*** STUDY MATERIAL Section Begins ***
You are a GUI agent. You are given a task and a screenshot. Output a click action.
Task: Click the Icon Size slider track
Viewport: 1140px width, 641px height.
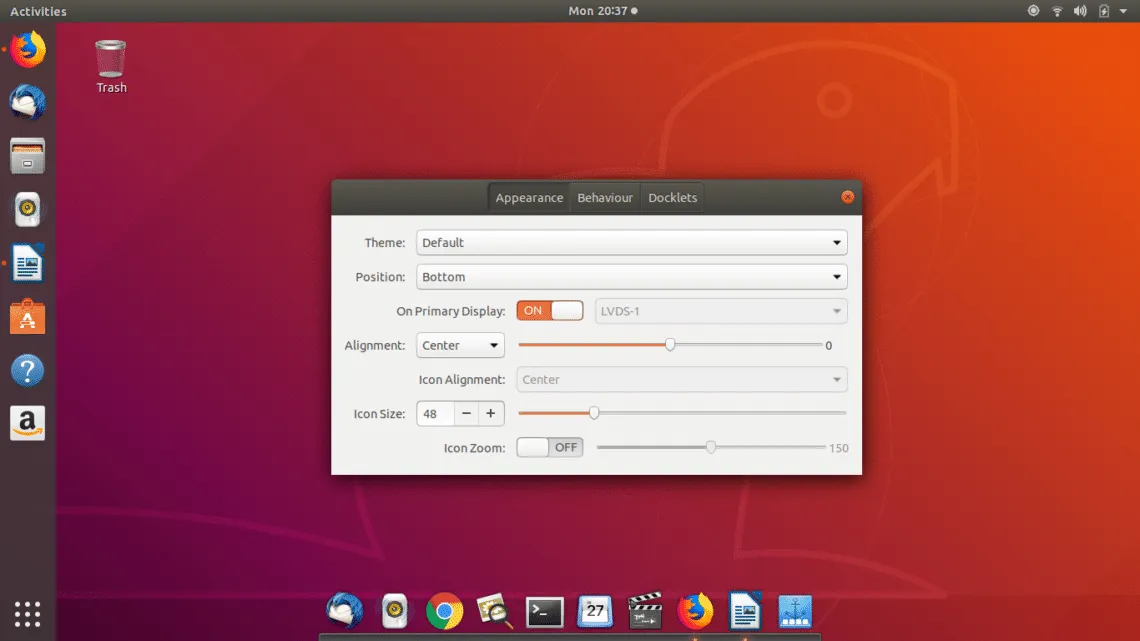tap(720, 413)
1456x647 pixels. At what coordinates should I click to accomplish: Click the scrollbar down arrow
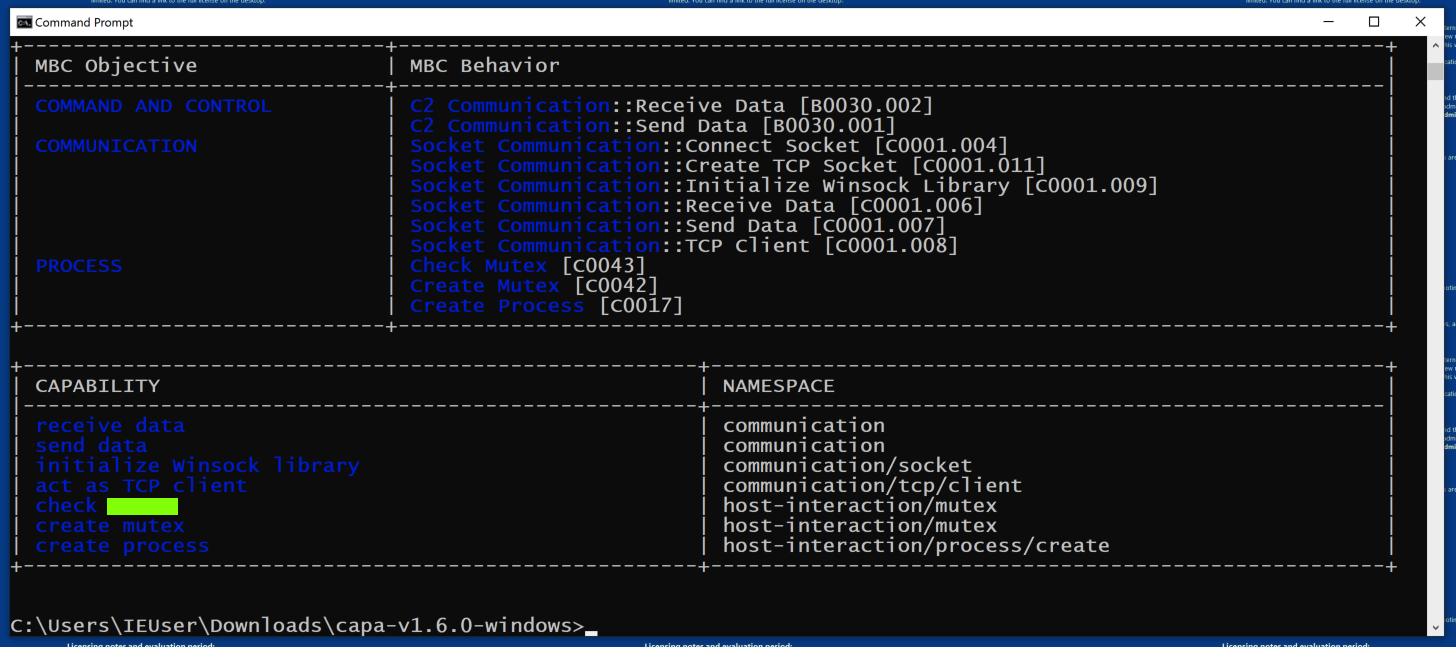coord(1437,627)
*** STUDY MATERIAL Section Ends ***
TASK TO COMPLETE →
Quote, word for word and nothing more, every line from the line with "Task: Click the Icon Size slider track" to the end of the entries, including both ends; skip any pictures.

YOUR RESPONSE →
Task: Click the Icon Size slider track
Viewport: 1140px width, 641px height.
tap(720, 413)
1456x647 pixels. At what coordinates should I click to accomplish: Click the scrollbar down arrow
coord(1437,627)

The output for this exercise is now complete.